Asda, the country’s second largest supermarket, announced several measures today to promote responsible drinking, including banning sales of alcohol after midnight in town centre stores and threatening underage drinkers with prosecution.
Contrary to Tesco, however, Asda says it backs voluntary measures over legislation.
‘We believe our proposals can be easily adopted by the entire retail industry immediately, and will go a long way towards tackling the issue without the need for further legislation or delay,’ said Asda boss Andy Bond.
Morrisons joined the fray last week but stopped short of proposing any new measures.
‘Morrisons would encourage further discussions to create a safe environment in which retailers and manufacturers could begin to address all the concerns relating to anti-social drinking,’ a company spokesman told on-licence magazine the Morning Advertiser.
A spokesperson from the Co-operative said the group had ‘worked closely’ with the government on the issues of alcohol abuse and would ‘welcome the opportunity to contribute to a wider discussion about the role of pricing and promotion’.
All supermarkets have been criticised for selling alcohol at a loss.

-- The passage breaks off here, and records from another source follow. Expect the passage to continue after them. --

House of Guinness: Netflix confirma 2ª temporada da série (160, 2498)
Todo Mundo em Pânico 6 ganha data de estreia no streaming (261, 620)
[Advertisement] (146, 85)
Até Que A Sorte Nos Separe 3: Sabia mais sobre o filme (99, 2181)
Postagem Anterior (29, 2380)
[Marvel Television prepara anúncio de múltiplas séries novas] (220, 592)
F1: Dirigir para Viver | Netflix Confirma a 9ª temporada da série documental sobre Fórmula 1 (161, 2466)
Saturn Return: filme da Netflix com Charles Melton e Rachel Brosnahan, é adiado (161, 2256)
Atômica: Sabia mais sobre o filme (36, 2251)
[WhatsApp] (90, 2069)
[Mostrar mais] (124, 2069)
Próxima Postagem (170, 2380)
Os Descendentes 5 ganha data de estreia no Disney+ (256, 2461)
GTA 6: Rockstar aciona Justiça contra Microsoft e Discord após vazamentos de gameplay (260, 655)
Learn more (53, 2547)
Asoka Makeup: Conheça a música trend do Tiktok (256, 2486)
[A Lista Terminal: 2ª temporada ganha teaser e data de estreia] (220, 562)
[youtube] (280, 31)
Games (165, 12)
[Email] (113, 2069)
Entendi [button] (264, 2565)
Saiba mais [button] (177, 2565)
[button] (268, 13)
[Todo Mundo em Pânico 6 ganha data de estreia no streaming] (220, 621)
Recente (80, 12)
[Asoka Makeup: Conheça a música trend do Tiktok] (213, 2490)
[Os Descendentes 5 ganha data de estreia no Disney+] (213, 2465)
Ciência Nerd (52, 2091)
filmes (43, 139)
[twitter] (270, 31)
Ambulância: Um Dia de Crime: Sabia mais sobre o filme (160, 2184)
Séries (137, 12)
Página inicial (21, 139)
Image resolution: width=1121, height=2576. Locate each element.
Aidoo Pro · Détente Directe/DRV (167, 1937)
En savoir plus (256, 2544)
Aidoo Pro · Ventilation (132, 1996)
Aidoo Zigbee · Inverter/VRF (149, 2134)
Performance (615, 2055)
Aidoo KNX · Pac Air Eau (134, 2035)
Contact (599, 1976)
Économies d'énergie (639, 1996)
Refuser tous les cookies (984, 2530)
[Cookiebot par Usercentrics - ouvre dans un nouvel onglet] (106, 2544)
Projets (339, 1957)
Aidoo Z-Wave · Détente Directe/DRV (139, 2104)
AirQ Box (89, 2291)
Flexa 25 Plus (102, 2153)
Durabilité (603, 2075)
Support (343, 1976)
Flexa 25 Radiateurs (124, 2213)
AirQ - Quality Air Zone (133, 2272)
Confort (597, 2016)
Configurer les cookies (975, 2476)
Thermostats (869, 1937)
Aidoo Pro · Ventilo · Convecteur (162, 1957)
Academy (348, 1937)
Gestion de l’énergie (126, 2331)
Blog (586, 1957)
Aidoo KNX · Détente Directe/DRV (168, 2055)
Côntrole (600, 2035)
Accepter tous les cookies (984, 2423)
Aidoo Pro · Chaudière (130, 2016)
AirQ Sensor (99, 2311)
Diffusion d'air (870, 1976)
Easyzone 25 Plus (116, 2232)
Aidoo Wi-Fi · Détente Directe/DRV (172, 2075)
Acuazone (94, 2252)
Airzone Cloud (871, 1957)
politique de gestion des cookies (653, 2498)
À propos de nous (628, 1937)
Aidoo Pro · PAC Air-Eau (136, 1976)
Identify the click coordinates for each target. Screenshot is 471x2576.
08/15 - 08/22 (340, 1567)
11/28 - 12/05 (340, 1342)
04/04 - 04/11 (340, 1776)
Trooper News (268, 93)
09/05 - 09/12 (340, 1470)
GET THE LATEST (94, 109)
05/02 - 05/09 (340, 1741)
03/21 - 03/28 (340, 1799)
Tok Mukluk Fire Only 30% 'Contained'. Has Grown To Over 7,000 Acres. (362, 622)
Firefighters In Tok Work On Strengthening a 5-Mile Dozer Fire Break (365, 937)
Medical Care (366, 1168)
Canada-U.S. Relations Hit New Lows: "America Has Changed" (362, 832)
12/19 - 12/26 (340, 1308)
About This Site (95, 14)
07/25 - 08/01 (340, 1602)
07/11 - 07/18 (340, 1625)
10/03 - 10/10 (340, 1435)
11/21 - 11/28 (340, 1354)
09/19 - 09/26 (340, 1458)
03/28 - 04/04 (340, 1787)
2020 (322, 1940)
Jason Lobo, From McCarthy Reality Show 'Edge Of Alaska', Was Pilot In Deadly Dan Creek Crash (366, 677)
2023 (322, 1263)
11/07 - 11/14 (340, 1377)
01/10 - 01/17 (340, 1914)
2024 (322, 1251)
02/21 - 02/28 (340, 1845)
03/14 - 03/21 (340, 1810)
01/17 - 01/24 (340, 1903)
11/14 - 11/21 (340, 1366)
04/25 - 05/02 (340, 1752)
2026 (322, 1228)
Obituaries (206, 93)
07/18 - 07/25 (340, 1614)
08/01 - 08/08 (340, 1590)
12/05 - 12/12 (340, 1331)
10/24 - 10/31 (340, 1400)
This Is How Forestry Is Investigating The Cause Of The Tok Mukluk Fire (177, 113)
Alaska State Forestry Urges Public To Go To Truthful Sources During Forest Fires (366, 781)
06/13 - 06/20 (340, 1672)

In some cases, lager can be bought for less than the price of a bottle of water.
Waitrose, however, denied this was the case in its stores.
‘We do not sell any alcohol below cost price, neither do we offer buy-one-get-one-free offers on alcohol,’ said company spokeswoman Nathalie Heath.
Waitrose said it welcomed ‘any moves by the industry in this area’.
Sainsbury’s, the UK’s third biggest supermarket, has yet to comment on the issue.
The developments follow a meeting hosted by the prime minister, the home secretary and the culture secretary in November to tackle problem drinking.
According to 10 Downing Street, the prime minister challenged alcohol producers and retailers to participate in solving the issue.